R. Thomas "Tom" Herman is a former columnist for The Wall Street Journal.

Tom Herman wrote for The Wall Street Journal from 1968 until May 2009, when he retired as the newspaper's tax columnist and a senior special writer. Since then, he has continued writing for the Journal on a freelance basis and now writes a tax column for the newspaper's wealth management section. A 1968 graduate of Yale University, Herman was the Political Editor of the Yale Daily News and was in Davenport College, along with President George W. Bush. He taught a seminar on business journalism at Yale in 2006, 2007, 2009, 2010, 2011, 2012, 2014, 2015, 2016, 2017, 2018 and 2019. He taught a seminar on business journalism at the Columbia University Graduate School of Journalism from 2009 to 2016. He also has taught at the University of San Diego during the January–May semester since 2012. He was the tax columnist for The Fiscal Times, a Web site that focuses on taxes, budget issues, personal finance and related issues.
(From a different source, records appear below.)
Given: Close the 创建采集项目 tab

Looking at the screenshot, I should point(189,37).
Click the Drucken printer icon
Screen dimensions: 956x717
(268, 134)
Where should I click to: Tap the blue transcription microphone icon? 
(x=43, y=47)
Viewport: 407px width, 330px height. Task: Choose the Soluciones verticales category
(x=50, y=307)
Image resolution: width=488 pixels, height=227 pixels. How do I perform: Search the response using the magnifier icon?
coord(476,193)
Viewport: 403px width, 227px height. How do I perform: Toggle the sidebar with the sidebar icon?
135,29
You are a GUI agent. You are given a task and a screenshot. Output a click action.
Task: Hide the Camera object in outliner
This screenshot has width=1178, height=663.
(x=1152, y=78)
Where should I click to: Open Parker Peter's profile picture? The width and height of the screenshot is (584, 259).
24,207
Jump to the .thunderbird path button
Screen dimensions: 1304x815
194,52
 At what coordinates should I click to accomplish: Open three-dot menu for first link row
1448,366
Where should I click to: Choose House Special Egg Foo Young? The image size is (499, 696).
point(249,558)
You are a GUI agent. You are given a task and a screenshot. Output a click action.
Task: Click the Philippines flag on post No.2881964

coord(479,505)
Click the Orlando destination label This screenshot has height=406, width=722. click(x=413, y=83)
He has received several journalism awards, including the Excellence in Financial Journalism Award from the New York State Society of Certified Public Accountants in 2011, 2009 and 2002. He also received the Sidney Kess/UJA-Federation of NY Award for “Excellence in Financial Reporting in the Field of Taxation” in 2001.
In 2014, he received the Elliott V. Bell Award from the New York Financial Writers Association. The award is given annually to “an outstanding journalist for significant long-term contribution to the profession of financial journalism.”He and his wife Marilyn live in New York City and San Diego.